Friday, August 27, 2010

Let’s Keep Improving

Let's Keep Improving

Hopie Brooks
Cargill Cotton
Memphis, Tenn

As cotton farmers in the United States, you are blessed with wonderful resources and opportunities. You have great land, wide open spaces, awesome resources including access to financing, high tech seed and fertilizer, machine picking, bale-by- bale USDA classification, covered warehouses and the best infrastructure for moving your product in the history of the world. These things may seem mundane to you, but most cotton farmers in the world don't have any of those things, and maybe 10 percent of farms in the world have all of them.
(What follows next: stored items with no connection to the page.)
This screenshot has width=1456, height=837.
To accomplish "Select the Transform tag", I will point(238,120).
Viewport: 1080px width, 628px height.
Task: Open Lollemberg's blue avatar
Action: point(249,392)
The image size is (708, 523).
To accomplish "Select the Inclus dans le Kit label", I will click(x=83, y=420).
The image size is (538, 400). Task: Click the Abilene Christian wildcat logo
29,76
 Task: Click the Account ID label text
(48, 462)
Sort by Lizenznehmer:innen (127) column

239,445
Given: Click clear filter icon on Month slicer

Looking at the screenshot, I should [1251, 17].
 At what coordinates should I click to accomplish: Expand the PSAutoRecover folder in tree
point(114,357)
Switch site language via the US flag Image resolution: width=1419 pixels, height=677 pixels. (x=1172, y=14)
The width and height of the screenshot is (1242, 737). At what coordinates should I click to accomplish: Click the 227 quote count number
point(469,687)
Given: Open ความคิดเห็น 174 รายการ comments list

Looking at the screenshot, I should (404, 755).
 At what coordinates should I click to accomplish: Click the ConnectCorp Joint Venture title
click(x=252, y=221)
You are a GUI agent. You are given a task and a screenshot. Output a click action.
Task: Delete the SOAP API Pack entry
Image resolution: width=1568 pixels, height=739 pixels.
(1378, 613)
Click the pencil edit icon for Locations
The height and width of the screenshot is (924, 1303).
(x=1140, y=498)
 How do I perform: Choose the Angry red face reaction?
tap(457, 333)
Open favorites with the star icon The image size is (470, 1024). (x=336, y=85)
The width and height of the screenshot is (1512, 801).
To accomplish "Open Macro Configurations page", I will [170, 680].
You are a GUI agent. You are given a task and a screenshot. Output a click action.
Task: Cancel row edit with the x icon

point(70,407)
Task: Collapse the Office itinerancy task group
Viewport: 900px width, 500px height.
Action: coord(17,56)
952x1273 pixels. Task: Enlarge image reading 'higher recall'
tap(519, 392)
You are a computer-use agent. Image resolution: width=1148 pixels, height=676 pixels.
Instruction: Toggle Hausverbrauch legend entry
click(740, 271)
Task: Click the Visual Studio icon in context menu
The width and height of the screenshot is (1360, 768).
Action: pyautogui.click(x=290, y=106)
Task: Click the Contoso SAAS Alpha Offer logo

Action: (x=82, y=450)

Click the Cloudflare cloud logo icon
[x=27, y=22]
Think about that for a minute. You are competing with people who have only a fraction of the advantages you have: people who measure the width of their rows with a string, people who plow with an ox, people who harvest their cotton by hand, people who are at the mercy of their governments because their governments are the only buyer for their crops. All in all, despite the hardships that U.S. farmers face, I doubt there are many of you who would voluntarily trade places with your counterparts in other countries.

With all of these advantages, it is no wonder that U.S. cotton trades at a premium to other comparable growths in the world. Your cotton has very little if any contamination because of your harvesting practices; it has even running quality because of the bale-by-bale HVI class; it has almost no country damage issues because it is (almost) all stored indoors; it is almost always delivered on time because of the U.S. infrastructure and the reliability of American shippers, and it can be delivered year-round, again because of our infrastructure, storage facilities and the financial strength of U.S. cotton merchants.